> TO DO: Print the records again, character for character.

-------------------------

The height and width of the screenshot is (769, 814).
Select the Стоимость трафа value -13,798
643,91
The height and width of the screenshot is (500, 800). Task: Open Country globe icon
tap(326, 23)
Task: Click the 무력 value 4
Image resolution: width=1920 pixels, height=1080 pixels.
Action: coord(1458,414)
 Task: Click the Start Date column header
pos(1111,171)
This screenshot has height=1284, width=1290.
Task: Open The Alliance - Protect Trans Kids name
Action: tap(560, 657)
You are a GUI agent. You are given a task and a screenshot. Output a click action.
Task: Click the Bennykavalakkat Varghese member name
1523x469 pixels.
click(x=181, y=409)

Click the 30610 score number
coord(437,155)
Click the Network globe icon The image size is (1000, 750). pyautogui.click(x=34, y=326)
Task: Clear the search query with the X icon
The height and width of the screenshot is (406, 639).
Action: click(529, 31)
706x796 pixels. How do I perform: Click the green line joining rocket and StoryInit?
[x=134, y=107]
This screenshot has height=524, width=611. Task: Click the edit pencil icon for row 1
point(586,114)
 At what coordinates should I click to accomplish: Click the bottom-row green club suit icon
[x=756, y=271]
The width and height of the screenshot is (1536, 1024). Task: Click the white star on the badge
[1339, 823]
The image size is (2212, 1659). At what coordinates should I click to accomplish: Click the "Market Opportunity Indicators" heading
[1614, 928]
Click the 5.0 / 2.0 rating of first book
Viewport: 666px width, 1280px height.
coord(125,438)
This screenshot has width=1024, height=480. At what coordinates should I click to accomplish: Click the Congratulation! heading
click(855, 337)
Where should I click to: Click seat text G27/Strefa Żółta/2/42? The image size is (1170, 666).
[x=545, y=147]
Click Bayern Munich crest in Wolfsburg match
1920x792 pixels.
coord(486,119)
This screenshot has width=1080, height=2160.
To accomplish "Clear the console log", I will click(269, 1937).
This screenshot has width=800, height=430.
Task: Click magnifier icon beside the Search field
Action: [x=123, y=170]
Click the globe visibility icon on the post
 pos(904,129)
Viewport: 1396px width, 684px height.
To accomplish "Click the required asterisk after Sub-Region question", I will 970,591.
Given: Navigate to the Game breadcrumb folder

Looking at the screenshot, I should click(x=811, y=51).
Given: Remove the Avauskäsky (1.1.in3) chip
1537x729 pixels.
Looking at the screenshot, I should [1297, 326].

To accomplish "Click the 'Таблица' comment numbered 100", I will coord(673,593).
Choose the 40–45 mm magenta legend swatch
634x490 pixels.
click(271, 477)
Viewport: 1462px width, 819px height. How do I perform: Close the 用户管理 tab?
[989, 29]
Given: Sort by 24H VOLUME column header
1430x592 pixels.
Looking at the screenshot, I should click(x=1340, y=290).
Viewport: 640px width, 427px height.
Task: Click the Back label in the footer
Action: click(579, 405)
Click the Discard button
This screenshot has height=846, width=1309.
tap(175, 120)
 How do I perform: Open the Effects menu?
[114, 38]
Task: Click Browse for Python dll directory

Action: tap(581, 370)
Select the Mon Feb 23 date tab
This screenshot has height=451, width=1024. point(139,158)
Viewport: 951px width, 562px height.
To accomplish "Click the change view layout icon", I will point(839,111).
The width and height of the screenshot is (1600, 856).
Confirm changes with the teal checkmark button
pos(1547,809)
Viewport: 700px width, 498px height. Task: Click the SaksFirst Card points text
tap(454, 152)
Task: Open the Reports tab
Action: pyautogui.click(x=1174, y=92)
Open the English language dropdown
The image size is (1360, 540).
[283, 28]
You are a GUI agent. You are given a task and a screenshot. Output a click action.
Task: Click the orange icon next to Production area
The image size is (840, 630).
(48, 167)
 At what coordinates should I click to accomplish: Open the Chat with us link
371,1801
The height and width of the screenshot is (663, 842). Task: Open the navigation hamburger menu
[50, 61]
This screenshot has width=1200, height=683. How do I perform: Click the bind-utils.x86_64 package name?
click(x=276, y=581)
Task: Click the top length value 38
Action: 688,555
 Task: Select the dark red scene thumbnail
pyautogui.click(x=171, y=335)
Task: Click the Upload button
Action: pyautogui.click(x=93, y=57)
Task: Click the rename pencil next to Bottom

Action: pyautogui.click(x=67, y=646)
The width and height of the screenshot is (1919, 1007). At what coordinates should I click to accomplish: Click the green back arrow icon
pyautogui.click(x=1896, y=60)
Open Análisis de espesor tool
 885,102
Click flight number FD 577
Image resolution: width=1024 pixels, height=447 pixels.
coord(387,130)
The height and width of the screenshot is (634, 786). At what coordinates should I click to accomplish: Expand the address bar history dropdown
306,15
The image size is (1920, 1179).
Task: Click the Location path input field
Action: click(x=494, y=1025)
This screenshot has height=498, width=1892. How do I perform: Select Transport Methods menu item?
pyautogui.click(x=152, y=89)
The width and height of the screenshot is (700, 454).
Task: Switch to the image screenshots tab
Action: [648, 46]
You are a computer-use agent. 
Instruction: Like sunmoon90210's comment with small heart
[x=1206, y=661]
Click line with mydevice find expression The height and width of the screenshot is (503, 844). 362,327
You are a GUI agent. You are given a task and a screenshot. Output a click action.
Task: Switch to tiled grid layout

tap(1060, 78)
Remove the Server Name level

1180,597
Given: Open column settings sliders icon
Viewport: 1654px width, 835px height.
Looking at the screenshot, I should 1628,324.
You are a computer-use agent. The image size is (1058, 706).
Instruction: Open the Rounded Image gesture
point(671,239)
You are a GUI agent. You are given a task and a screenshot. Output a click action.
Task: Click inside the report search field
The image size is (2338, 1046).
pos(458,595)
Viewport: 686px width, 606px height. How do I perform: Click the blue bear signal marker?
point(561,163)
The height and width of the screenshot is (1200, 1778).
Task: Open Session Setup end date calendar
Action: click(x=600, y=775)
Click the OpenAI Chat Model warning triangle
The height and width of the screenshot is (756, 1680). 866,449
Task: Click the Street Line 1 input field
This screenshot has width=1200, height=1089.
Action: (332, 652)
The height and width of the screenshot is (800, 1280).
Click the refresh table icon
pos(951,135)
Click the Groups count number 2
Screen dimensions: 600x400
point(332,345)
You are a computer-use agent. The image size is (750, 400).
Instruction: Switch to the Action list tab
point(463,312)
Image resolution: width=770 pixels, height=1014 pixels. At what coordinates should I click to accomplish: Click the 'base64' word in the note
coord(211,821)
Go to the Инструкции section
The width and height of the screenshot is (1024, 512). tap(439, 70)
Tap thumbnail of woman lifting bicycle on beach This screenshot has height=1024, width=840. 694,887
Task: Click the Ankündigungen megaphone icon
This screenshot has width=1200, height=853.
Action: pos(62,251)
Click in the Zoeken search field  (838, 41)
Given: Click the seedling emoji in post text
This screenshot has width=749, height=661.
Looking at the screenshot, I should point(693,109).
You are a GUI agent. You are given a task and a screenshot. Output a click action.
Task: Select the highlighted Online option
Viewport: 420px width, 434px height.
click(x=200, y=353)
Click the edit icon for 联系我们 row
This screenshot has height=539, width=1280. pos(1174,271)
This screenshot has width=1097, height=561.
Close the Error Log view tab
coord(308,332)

-------------------------

> ANSWER TO THE PROBLEM:
The height and width of the screenshot is (769, 814).
Select the Стоимость трафа value -13,798
643,91
The height and width of the screenshot is (500, 800). Task: Open Country globe icon
tap(326, 23)
Task: Click the 무력 value 4
Image resolution: width=1920 pixels, height=1080 pixels.
Action: coord(1458,414)
 Task: Click the Start Date column header
pos(1111,171)
This screenshot has height=1284, width=1290.
Task: Open The Alliance - Protect Trans Kids name
Action: tap(560, 657)
You are a GUI agent. You are given a task and a screenshot. Output a click action.
Task: Click the Bennykavalakkat Varghese member name
1523x469 pixels.
click(x=181, y=409)

Click the 30610 score number
coord(437,155)
Click the Network globe icon The image size is (1000, 750). pyautogui.click(x=34, y=326)
Task: Clear the search query with the X icon
The height and width of the screenshot is (406, 639).
Action: click(529, 31)
706x796 pixels. How do I perform: Click the green line joining rocket and StoryInit?
[x=134, y=107]
This screenshot has height=524, width=611. Task: Click the edit pencil icon for row 1
point(586,114)
 At what coordinates should I click to accomplish: Click the bottom-row green club suit icon
[x=756, y=271]
The width and height of the screenshot is (1536, 1024). Task: Click the white star on the badge
[1339, 823]
The image size is (2212, 1659). At what coordinates should I click to accomplish: Click the "Market Opportunity Indicators" heading
[1614, 928]
Click the 5.0 / 2.0 rating of first book
Viewport: 666px width, 1280px height.
coord(125,438)
This screenshot has width=1024, height=480. At what coordinates should I click to accomplish: Click the Congratulation! heading
click(855, 337)
Where should I click to: Click seat text G27/Strefa Żółta/2/42? The image size is (1170, 666).
[x=545, y=147]
Click Bayern Munich crest in Wolfsburg match
1920x792 pixels.
coord(486,119)
This screenshot has width=1080, height=2160.
To accomplish "Clear the console log", I will click(269, 1937).
This screenshot has width=800, height=430.
Task: Click magnifier icon beside the Search field
Action: [x=123, y=170]
Click the globe visibility icon on the post
 pos(904,129)
Viewport: 1396px width, 684px height.
To accomplish "Click the required asterisk after Sub-Region question", I will 970,591.
Given: Navigate to the Game breadcrumb folder

Looking at the screenshot, I should click(x=811, y=51).
Given: Remove the Avauskäsky (1.1.in3) chip
1537x729 pixels.
Looking at the screenshot, I should [1297, 326].

To accomplish "Click the 'Таблица' comment numbered 100", I will coord(673,593).
Choose the 40–45 mm magenta legend swatch
634x490 pixels.
click(271, 477)
Viewport: 1462px width, 819px height. How do I perform: Close the 用户管理 tab?
[989, 29]
Given: Sort by 24H VOLUME column header
1430x592 pixels.
Looking at the screenshot, I should click(x=1340, y=290).
Viewport: 640px width, 427px height.
Task: Click the Back label in the footer
Action: click(579, 405)
Click the Discard button
This screenshot has height=846, width=1309.
tap(175, 120)
 How do I perform: Open the Effects menu?
[114, 38]
Task: Click Browse for Python dll directory

Action: tap(581, 370)
Select the Mon Feb 23 date tab
This screenshot has height=451, width=1024. point(139,158)
Viewport: 951px width, 562px height.
To accomplish "Click the change view layout icon", I will point(839,111).
The width and height of the screenshot is (1600, 856).
Confirm changes with the teal checkmark button
pos(1547,809)
Viewport: 700px width, 498px height. Task: Click the SaksFirst Card points text
tap(454, 152)
Task: Open the Reports tab
Action: pyautogui.click(x=1174, y=92)
Open the English language dropdown
The image size is (1360, 540).
[283, 28]
You are a GUI agent. You are given a task and a screenshot. Output a click action.
Task: Click the orange icon next to Production area
The image size is (840, 630).
(48, 167)
 At what coordinates should I click to accomplish: Open the Chat with us link
371,1801
The height and width of the screenshot is (663, 842). Task: Open the navigation hamburger menu
[50, 61]
This screenshot has width=1200, height=683. How do I perform: Click the bind-utils.x86_64 package name?
click(x=276, y=581)
Task: Click the top length value 38
Action: 688,555
 Task: Select the dark red scene thumbnail
pyautogui.click(x=171, y=335)
Task: Click the Upload button
Action: pyautogui.click(x=93, y=57)
Task: Click the rename pencil next to Bottom

Action: pyautogui.click(x=67, y=646)
The width and height of the screenshot is (1919, 1007). At what coordinates should I click to accomplish: Click the green back arrow icon
pyautogui.click(x=1896, y=60)
Open Análisis de espesor tool
 885,102
Click flight number FD 577
Image resolution: width=1024 pixels, height=447 pixels.
coord(387,130)
The height and width of the screenshot is (634, 786). At what coordinates should I click to accomplish: Expand the address bar history dropdown
306,15
The image size is (1920, 1179).
Task: Click the Location path input field
Action: click(x=494, y=1025)
This screenshot has height=498, width=1892. How do I perform: Select Transport Methods menu item?
pyautogui.click(x=152, y=89)
The width and height of the screenshot is (700, 454).
Task: Switch to the image screenshots tab
Action: [648, 46]
You are a computer-use agent. 
Instruction: Like sunmoon90210's comment with small heart
[x=1206, y=661]
Click line with mydevice find expression The height and width of the screenshot is (503, 844). 362,327
You are a GUI agent. You are given a task and a screenshot. Output a click action.
Task: Switch to tiled grid layout

tap(1060, 78)
Remove the Server Name level

1180,597
Given: Open column settings sliders icon
Viewport: 1654px width, 835px height.
Looking at the screenshot, I should 1628,324.
You are a computer-use agent. The image size is (1058, 706).
Instruction: Open the Rounded Image gesture
point(671,239)
You are a GUI agent. You are given a task and a screenshot. Output a click action.
Task: Click inside the report search field
The image size is (2338, 1046).
pos(458,595)
Viewport: 686px width, 606px height. How do I perform: Click the blue bear signal marker?
point(561,163)
The height and width of the screenshot is (1200, 1778).
Task: Open Session Setup end date calendar
Action: click(x=600, y=775)
Click the OpenAI Chat Model warning triangle
The height and width of the screenshot is (756, 1680). 866,449
Task: Click the Street Line 1 input field
This screenshot has width=1200, height=1089.
Action: (332, 652)
The height and width of the screenshot is (800, 1280).
Click the refresh table icon
pos(951,135)
Click the Groups count number 2
Screen dimensions: 600x400
point(332,345)
You are a computer-use agent. The image size is (750, 400).
Instruction: Switch to the Action list tab
point(463,312)
Image resolution: width=770 pixels, height=1014 pixels. At what coordinates should I click to accomplish: Click the 'base64' word in the note
coord(211,821)
Go to the Инструкции section
The width and height of the screenshot is (1024, 512). tap(439, 70)
Tap thumbnail of woman lifting bicycle on beach This screenshot has height=1024, width=840. 694,887
Task: Click the Ankündigungen megaphone icon
This screenshot has width=1200, height=853.
Action: pos(62,251)
Click in the Zoeken search field  (838, 41)
Given: Click the seedling emoji in post text
This screenshot has width=749, height=661.
Looking at the screenshot, I should point(693,109).
You are a GUI agent. You are given a task and a screenshot. Output a click action.
Task: Select the highlighted Online option
Viewport: 420px width, 434px height.
click(x=200, y=353)
Click the edit icon for 联系我们 row
This screenshot has height=539, width=1280. pos(1174,271)
This screenshot has width=1097, height=561.
Close the Error Log view tab
coord(308,332)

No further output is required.